Warburgiella leucocytus
(Müll.Hal.) B.C.Tan, W.B.Schofield & H.P.RamsayAutoicous. Mats on logs and tree trunks, pale green to pale yellow-brown. Stems to 4 cm long, subpinnately and densely branched, red-brown, with red-brown rhizoids frequent along underside. Leaves strongly falcate-secund, lanceolate, 1–1.8 mm long, 0.2–0.35 mm wide; apex acuminate; margins entire or slightly denticulate near apex, plane or narrowly recurved near middle; cells linear, 40–75 (–120) μm long, 4–7 μm wide, smaller near apex and base where as short as 32 μm long, weakly papillose; alar cells abruptly differentiated, 3 or 4, inflated, oblong-rounded, 32–63 μm long, 12–28 μm wide, with a few subquadrate or oblong cells above. Perichaetial leaves acuminate to abruptly short-cuspidate, strongly toothed near apex.

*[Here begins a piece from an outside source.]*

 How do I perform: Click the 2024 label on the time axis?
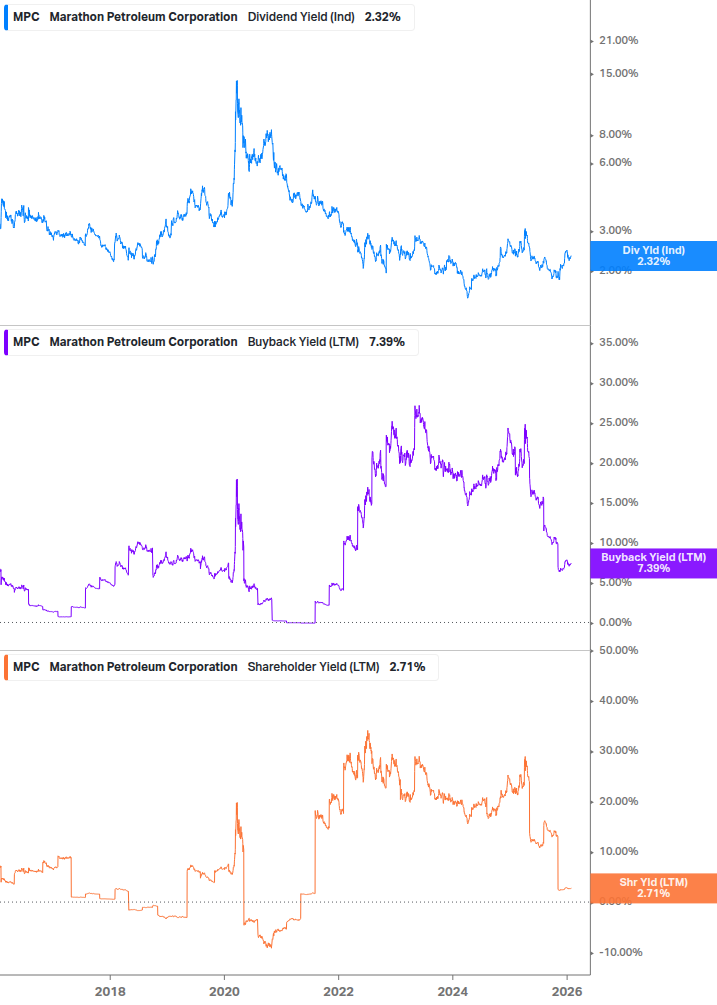pyautogui.click(x=453, y=989)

Setae 10–20 mm long, red, mammillose. Capsules oblong or ellipsoid, horizontal or pendent, straight, 0.9–1.5 mm long. Operculum rostrate from conic base, 0.9–1.5 mm long. Spores 10–15 μm long.
GleP, VVP, CVU, GGr, EGU, HSF, HNF, OtR, HFE, VAlp. Mostly in rainforest and fern gullies in the Otways, Dandenong Ranges, Yarra Ranges to Baw Baw Plateau, and East Gippsland but with some outlying records further west from sclerophyll forest and beside creeks and swamps. Also QLD, NSW and Tas. New Zealand and South America.